District Attorney Kevin Steele urged residents to bring unwanted medications to county take-back locations this weekend, citing recent collection totals (6,853 pounds in April; 6,532 pounds last October) and long-term overdose trends including fentanyl and rising stimulant-involved deaths.

District Attorney Kevin Steele urged Montgomery County residents on April 23 to use county drug take-back sites as a key way to reduce accidental poisonings and illegal diversion.

Steele, presenting the county’s take-back initiative, said collection totals are substantial — “6,532 pounds” at last October’s event and “6,853 pounds” in April — and that the program has removed “over 144,000 pounds” of unused medication since the program began in 2010. The events will be staffed at 38 police departments countywide, with additional tables at several grocery stores, Steele said, and residents can drop off tablets, inhalers, vaping products, creams, ointments and nasal sprays; liquids and sharps are not accepted for safety reasons.

Why it matters: Steele framed the take-back events as one practical prevention step amid rising overdose deaths. He emphasized fentanyl remains a principal driver while noting a recent uptick in methamphetamine, cocaine and mixed-substance overdoses — trends that complicate response because naloxone does not reverse stimulant overdoses.

Steele described the program logistics and safety steps: officers will accept sealed medicine containers or bags and transport them to a federally licensed medical-waste facility for destruction.
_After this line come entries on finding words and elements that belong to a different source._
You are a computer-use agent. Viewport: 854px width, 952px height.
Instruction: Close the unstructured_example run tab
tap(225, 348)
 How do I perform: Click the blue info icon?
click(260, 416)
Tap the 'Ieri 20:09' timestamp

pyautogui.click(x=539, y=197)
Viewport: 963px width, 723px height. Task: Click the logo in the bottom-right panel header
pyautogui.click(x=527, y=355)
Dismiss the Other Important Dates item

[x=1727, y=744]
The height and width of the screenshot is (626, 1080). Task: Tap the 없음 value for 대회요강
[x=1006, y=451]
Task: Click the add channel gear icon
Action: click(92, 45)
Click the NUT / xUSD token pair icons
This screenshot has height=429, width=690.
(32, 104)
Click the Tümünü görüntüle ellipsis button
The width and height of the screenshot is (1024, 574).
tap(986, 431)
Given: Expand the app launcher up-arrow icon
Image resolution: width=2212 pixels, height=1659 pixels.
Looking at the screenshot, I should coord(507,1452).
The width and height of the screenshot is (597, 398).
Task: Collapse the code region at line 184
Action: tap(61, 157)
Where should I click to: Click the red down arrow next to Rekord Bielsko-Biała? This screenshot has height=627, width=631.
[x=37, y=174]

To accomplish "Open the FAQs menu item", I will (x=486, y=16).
He encouraged residents who cannot attend the weekend event to use the permanent collection boxes inside police departments, available outside normal hours at some locations.

Asked about demographics, Steele said the overdose problem affects people “all over the place” and that no single age or race dominates the county’s overdose counts. He also noted coroner counts were still pending for some cases.

The county’s approach: Steele called for continued partnership among law enforcement, public-health agencies and community groups and stressed safe disposal as one element of a broader prevention and treatment strategy. He closed by inviting questions and reminding county staff that posters advertising the event were available for county offices.

Next steps: The district attorney’s office and participating police departments will staff the take-back collection on the announced weekend; the county website lists locations and the prosecutor’s office will leave informational posters at the commissioners’ desk.